■ TASK TO CARRY OUT: Begin with the first line of the entries below and reproduce each line exactly, ending with the line that holds "You are a computer-use agent. Screen".

Dataset entries
——————

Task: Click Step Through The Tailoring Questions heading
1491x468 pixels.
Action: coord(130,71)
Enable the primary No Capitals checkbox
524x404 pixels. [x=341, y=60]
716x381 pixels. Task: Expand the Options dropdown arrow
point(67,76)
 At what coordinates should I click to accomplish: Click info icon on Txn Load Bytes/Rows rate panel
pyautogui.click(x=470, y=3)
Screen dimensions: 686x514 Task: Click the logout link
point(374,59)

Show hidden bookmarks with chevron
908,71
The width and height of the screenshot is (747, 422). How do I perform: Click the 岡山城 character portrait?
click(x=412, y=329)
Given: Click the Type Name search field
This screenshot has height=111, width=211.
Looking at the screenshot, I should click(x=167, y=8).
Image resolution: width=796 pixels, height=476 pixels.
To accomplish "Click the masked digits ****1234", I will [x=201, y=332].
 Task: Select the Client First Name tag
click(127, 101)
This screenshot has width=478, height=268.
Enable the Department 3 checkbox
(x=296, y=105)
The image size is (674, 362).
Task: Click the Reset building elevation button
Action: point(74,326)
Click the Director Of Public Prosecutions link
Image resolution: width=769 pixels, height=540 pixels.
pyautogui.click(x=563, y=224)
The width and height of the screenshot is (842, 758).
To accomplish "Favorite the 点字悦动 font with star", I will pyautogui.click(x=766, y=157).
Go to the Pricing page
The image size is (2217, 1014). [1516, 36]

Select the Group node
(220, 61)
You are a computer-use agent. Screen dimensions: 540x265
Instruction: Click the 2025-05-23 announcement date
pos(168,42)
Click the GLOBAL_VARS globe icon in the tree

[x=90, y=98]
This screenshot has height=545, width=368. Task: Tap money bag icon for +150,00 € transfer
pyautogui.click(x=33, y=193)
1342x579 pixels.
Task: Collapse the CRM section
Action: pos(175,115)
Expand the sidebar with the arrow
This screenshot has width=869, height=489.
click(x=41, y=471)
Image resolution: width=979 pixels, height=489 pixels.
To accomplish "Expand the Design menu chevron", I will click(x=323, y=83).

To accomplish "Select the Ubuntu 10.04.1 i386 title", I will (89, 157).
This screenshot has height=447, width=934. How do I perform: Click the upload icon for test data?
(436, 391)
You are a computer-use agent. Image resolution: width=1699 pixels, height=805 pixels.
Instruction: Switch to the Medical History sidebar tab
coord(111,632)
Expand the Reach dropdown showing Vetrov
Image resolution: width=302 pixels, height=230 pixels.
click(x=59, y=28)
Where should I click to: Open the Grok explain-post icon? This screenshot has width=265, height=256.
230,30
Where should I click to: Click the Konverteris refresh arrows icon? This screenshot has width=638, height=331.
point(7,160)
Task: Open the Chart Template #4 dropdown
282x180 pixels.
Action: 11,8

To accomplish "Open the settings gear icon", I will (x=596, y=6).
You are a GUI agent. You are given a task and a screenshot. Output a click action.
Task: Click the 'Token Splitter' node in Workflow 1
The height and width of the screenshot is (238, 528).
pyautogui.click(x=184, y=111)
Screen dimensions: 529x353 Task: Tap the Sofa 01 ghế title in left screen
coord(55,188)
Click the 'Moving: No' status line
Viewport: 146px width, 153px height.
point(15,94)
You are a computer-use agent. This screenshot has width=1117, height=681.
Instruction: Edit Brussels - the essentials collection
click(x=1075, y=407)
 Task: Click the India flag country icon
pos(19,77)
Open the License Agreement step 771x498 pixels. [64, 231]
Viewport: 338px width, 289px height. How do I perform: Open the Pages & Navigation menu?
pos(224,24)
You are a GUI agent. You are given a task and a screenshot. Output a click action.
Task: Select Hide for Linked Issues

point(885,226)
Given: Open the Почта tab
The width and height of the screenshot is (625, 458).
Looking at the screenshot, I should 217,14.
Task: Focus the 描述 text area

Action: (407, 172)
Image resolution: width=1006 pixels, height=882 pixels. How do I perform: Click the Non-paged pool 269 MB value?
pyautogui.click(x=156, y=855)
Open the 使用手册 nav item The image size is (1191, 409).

——————

■ ANSWER BOX:
Task: Click Step Through The Tailoring Questions heading
1491x468 pixels.
Action: coord(130,71)
Enable the primary No Capitals checkbox
524x404 pixels. [x=341, y=60]
716x381 pixels. Task: Expand the Options dropdown arrow
point(67,76)
 At what coordinates should I click to accomplish: Click info icon on Txn Load Bytes/Rows rate panel
pyautogui.click(x=470, y=3)
Screen dimensions: 686x514 Task: Click the logout link
point(374,59)

Show hidden bookmarks with chevron
908,71
The width and height of the screenshot is (747, 422). How do I perform: Click the 岡山城 character portrait?
click(x=412, y=329)
Given: Click the Type Name search field
This screenshot has height=111, width=211.
Looking at the screenshot, I should click(x=167, y=8).
Image resolution: width=796 pixels, height=476 pixels.
To accomplish "Click the masked digits ****1234", I will [x=201, y=332].
 Task: Select the Client First Name tag
click(127, 101)
This screenshot has width=478, height=268.
Enable the Department 3 checkbox
(x=296, y=105)
The image size is (674, 362).
Task: Click the Reset building elevation button
Action: point(74,326)
Click the Director Of Public Prosecutions link
Image resolution: width=769 pixels, height=540 pixels.
pyautogui.click(x=563, y=224)
The width and height of the screenshot is (842, 758).
To accomplish "Favorite the 点字悦动 font with star", I will pyautogui.click(x=766, y=157).
Go to the Pricing page
The image size is (2217, 1014). [1516, 36]

Select the Group node
(220, 61)
You are a computer-use agent. Screen dimensions: 540x265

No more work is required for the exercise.